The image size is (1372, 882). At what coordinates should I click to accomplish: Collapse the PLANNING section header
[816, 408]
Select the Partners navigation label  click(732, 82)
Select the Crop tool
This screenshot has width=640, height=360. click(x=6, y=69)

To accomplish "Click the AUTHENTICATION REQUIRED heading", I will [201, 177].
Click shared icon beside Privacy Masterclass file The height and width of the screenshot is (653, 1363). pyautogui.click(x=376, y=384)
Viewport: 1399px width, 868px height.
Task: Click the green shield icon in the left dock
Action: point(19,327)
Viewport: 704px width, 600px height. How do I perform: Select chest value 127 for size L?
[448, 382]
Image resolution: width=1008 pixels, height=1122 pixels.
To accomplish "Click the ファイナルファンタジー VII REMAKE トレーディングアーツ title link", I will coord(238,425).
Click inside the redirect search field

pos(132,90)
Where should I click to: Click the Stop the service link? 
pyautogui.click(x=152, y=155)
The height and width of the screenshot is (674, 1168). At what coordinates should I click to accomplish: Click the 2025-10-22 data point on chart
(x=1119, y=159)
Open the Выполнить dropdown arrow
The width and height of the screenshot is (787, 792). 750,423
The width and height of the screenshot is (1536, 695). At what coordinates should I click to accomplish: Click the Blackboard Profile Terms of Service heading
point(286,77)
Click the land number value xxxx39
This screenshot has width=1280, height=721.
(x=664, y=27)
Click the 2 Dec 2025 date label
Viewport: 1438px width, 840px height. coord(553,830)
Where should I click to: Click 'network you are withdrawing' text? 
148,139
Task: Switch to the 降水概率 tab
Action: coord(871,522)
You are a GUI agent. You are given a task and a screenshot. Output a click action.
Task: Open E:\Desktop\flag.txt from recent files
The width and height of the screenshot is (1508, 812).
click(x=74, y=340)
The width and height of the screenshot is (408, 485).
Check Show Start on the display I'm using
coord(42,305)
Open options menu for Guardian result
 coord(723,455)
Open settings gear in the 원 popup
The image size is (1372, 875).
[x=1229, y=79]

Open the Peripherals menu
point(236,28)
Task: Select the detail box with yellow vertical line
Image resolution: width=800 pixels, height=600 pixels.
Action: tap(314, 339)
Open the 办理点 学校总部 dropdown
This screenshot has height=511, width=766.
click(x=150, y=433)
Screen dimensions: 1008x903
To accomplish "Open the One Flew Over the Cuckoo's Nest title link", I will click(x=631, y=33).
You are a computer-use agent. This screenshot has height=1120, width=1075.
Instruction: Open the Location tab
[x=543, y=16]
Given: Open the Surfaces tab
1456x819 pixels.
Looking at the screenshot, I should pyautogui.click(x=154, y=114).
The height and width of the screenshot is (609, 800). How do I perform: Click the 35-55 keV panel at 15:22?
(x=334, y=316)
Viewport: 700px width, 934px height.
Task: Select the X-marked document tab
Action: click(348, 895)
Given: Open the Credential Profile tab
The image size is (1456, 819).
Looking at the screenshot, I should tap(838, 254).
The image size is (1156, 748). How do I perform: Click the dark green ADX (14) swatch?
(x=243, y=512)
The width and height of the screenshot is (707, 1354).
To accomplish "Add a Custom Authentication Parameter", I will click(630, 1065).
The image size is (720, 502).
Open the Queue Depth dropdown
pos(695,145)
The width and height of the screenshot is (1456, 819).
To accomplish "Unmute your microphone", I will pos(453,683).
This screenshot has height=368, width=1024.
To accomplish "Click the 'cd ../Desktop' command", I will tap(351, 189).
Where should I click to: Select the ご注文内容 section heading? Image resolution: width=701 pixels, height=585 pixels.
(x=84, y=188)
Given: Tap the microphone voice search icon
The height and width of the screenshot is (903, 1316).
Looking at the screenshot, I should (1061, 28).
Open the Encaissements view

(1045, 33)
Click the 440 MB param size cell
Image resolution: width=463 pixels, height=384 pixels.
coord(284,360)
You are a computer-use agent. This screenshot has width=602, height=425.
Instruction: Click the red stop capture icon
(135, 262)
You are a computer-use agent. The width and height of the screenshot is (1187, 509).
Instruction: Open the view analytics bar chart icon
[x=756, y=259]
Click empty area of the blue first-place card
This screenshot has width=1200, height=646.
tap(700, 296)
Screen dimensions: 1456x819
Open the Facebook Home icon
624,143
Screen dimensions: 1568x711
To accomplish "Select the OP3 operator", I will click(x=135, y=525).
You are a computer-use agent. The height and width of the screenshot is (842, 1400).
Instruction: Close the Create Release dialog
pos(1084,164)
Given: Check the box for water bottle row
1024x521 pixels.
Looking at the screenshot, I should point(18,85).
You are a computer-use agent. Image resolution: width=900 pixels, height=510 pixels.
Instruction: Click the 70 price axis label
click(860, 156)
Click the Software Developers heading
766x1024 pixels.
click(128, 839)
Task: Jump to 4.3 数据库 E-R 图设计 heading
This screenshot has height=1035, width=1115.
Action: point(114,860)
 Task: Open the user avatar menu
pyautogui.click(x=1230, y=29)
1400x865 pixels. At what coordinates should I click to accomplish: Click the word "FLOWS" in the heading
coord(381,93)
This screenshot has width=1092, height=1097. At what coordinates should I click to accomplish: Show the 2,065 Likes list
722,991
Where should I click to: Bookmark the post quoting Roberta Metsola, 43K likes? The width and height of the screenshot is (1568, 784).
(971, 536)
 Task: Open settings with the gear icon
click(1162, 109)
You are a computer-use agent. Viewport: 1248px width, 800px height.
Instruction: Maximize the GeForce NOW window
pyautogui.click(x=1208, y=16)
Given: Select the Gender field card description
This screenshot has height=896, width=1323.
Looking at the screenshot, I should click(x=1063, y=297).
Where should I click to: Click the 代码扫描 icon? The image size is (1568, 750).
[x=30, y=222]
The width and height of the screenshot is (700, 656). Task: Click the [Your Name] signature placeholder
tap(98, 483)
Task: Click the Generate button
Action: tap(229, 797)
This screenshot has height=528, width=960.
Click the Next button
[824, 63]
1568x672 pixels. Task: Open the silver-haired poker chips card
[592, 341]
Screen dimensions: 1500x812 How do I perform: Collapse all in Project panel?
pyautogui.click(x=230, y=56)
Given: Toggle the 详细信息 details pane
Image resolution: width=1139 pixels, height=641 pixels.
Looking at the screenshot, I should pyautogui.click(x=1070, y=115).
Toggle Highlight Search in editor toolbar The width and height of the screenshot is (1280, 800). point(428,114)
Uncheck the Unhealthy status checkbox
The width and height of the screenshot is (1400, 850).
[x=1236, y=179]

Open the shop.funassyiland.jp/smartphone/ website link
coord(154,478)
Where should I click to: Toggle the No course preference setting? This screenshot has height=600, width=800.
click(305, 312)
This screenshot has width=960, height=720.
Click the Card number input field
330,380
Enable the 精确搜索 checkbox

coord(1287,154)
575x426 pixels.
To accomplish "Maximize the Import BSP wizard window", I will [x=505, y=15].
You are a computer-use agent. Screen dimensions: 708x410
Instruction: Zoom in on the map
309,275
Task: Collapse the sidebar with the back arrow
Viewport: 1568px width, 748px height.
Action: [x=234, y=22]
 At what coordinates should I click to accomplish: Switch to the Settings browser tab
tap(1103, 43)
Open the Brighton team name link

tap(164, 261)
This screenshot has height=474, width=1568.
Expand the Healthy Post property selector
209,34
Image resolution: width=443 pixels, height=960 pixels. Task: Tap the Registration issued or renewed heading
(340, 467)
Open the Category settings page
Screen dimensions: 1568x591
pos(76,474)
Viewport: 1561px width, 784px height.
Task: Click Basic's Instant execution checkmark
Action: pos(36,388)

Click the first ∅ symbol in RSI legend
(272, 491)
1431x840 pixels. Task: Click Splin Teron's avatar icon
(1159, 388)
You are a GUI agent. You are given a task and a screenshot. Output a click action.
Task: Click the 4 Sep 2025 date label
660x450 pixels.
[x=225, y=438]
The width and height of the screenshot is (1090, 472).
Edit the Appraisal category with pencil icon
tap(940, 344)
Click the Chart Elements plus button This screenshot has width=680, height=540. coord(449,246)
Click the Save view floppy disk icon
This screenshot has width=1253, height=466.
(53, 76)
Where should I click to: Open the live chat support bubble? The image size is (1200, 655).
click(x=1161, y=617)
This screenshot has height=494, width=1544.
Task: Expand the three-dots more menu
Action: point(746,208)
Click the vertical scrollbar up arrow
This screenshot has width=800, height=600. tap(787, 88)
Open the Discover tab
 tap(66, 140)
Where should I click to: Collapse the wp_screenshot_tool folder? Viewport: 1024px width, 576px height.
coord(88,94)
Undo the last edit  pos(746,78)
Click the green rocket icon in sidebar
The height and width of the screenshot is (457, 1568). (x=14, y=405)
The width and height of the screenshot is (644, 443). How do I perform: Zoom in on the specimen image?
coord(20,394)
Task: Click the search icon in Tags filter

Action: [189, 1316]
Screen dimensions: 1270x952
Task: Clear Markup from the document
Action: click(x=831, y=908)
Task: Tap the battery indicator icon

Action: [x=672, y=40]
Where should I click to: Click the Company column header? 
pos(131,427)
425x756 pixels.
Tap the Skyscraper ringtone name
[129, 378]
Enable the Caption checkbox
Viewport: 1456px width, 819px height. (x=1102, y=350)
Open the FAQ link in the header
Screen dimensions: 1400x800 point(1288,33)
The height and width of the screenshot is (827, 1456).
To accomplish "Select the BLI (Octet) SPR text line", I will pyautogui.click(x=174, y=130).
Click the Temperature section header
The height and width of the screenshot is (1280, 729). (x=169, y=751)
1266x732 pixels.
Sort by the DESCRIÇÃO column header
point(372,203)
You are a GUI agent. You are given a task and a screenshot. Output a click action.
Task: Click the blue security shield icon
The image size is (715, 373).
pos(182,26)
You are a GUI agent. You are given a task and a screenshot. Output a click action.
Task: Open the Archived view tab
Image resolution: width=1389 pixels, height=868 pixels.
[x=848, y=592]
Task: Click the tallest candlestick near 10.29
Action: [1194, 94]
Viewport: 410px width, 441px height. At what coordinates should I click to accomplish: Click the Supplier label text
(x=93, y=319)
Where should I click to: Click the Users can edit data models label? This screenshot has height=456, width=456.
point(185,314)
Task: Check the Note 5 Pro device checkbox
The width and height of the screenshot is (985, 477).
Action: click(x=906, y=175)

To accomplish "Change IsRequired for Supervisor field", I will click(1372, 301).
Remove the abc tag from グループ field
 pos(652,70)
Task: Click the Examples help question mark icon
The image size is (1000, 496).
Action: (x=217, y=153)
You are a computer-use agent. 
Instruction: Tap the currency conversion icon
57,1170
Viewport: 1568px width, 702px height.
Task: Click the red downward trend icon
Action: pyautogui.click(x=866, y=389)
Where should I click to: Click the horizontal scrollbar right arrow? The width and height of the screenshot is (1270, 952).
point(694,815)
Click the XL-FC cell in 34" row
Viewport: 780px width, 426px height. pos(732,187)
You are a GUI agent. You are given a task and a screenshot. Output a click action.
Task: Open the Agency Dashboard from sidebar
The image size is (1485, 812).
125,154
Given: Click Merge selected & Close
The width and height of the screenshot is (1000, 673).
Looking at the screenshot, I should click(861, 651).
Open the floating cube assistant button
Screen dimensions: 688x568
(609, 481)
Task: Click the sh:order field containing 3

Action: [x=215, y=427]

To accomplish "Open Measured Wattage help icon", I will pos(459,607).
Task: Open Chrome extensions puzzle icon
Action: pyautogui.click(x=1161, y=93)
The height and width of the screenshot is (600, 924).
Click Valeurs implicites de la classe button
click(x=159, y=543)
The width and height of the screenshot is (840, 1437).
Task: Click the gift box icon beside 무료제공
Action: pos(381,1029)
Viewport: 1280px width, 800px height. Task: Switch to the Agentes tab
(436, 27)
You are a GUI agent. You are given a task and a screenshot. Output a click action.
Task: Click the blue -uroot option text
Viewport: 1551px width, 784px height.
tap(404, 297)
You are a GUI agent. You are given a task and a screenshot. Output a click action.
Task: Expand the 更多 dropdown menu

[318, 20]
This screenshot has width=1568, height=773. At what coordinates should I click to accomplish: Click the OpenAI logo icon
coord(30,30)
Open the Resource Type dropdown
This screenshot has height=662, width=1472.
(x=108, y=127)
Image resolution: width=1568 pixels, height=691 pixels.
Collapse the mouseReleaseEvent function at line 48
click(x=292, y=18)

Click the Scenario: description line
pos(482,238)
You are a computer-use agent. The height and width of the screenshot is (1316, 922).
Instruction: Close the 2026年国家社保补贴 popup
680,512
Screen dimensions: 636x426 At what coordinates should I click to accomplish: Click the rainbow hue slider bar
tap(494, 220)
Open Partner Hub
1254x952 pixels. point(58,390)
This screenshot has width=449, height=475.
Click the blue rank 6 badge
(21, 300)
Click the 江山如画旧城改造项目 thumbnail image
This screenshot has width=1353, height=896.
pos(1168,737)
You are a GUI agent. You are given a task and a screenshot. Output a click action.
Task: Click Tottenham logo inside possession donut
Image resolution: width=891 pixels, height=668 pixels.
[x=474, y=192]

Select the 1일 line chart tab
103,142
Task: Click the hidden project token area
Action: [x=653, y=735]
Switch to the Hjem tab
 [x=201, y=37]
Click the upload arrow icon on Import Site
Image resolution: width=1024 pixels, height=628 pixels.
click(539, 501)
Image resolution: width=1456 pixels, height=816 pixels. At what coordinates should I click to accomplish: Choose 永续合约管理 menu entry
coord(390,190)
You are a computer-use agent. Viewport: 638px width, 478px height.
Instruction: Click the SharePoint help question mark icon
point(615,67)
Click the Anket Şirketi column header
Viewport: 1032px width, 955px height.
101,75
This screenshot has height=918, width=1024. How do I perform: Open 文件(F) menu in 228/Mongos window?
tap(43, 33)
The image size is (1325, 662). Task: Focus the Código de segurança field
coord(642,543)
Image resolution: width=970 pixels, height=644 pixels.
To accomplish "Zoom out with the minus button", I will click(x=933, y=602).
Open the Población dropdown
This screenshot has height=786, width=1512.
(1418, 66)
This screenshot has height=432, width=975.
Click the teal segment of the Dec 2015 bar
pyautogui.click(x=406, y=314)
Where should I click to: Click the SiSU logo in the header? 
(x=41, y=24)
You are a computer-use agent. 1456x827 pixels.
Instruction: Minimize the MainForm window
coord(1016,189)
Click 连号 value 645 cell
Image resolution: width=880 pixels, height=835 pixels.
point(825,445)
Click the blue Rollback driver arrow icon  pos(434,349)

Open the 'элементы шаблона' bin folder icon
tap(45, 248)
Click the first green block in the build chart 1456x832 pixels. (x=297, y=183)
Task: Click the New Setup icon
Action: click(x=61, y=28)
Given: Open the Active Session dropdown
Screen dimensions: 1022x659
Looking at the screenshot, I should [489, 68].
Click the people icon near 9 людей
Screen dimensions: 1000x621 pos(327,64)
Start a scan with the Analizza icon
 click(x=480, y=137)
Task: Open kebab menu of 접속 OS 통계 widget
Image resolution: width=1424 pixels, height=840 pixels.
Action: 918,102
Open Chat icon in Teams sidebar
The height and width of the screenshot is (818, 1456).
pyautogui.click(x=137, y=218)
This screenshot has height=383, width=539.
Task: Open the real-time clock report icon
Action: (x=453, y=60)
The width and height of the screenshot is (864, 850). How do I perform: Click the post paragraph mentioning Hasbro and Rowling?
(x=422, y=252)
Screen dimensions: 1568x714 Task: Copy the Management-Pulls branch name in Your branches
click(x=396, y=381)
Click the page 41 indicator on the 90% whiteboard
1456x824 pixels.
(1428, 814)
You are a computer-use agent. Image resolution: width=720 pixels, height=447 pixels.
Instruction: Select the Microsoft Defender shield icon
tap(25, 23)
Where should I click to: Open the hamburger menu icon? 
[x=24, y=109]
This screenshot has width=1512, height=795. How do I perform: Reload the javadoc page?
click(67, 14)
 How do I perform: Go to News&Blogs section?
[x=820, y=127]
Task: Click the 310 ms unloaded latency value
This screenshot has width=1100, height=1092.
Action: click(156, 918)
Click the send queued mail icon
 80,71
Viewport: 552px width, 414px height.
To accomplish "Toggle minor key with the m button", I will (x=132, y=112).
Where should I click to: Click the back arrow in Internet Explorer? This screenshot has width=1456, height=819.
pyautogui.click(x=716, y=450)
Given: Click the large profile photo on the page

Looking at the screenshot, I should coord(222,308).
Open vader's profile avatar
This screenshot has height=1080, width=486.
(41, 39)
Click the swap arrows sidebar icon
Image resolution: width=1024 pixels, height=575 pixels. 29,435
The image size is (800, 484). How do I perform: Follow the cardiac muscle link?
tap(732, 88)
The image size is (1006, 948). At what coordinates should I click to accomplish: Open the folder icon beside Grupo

Short exercise:
Can you convert the rows from the line containing "Task: Select the detail" through the line containing "(x=84, y=188)" into a numbered list, leaving out any blank lines?

Final result:
1. Task: Select the detail box with yellow vertical line
2. Image resolution: width=800 pixels, height=600 pixels.
3. Action: tap(314, 339)
4. Open the 办理点 学校总部 dropdown
5. This screenshot has height=511, width=766.
6. click(x=150, y=433)
7. Screen dimensions: 1008x903
8. To accomplish "Open the One Flew Over the Cuckoo's Nest title link", I will click(x=631, y=33).
9. You are a computer-use agent. This screenshot has height=1120, width=1075.
10. Instruction: Open the Location tab
11. [x=543, y=16]
12. Given: Open the Surfaces tab
13. 1456x819 pixels.
14. Looking at the screenshot, I should pyautogui.click(x=154, y=114).
15. The height and width of the screenshot is (609, 800). How do I perform: Click the 35-55 keV panel at 15:22?
16. (x=334, y=316)
17. Viewport: 700px width, 934px height.
18. Task: Select the X-marked document tab
19. Action: click(348, 895)
20. Given: Open the Credential Profile tab
21. The image size is (1456, 819).
22. Looking at the screenshot, I should tap(838, 254).
23. The image size is (1156, 748). How do I perform: Click the dark green ADX (14) swatch?
24. (x=243, y=512)
25. The width and height of the screenshot is (707, 1354).
26. To accomplish "Add a Custom Authentication Parameter", I will click(630, 1065).
27. The image size is (720, 502).
28. Open the Queue Depth dropdown
29. pos(695,145)
30. The width and height of the screenshot is (1456, 819).
31. To accomplish "Unmute your microphone", I will pos(453,683).
32. This screenshot has height=368, width=1024.
33. To accomplish "Click the 'cd ../Desktop' command", I will tap(351, 189).
34. Where should I click to: Select the ご注文内容 section heading? Image resolution: width=701 pixels, height=585 pixels.
35. (x=84, y=188)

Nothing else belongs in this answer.